I am looking through the windshield, and I am letting the black on the other side wash over my eyes like a wave. I am alone and there are three other people in the van with me. ¶ I am never dry, the sweat never has a chance to evaporate. I am completely in love with two different people, and I have never felt more isolated in my life. I want to ask someone for help, but I don’t have any friends I can bother with something like that. I have nothing tying me down really, but I feel a weight on my chest so heavy sometimes I could choke. I have cancer and my skin is cracked and bleeding. I am avoiding treatment, and I am avoiding medical bills, and I am avoiding discussing it. I think it’s three more hours to Philadelphia.

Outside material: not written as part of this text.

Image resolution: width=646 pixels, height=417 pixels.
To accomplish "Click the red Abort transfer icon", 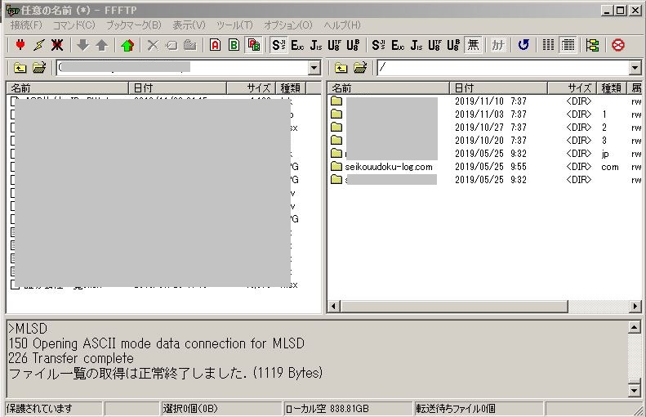I will point(618,45).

It is a singular kind of stupidity and self-hatred that drives one to play in a touring hardcore punk band in 2014. At best, which is to say while I’m on tour, it’s exhausting, expensive, filthy, and humiliating. The appeal is that it provides a set period of time in which you are physically barred from having any connection to reality. People talk about the friendships they make on the road, and the connectedness they feel toward some larger community of punks, but in my experience, this is mostly bullshit. People prefer relating to each other in this manner precisely because it is temporary, superficial and brief. You see your tour friends for one evening, then leave. You catch up with some old crush from three states away, maybe you fuck, but then you move on. It facilitates a great volume of human contact in a short period of time and with barely any emotional investment. You don’t have to be alone for even five minutes if you don’t want to. This is the upside.
The downsides are considerable, however. It is nearly inevitable that you’ll end up spending $9000 to repair a van that’s worth $1500. This van will then break down or catch fire at 2:30 AM between Toledo and Columbus, Ohio. You’ll put years into writing a record, then watch the LP’s sit in boxes in your living room because your music is literally garbage and of course no one would buy it. Six years later, you will secretly toss the copies you have left in a dumpster and never tell anyone. You will spend months planning a tour, then drive 700 miles to find out the show got canceled and no one told you. You will see someone who’s harmed you at every show you attend, but if you say something, you get looked at like you just ruined a birthday party.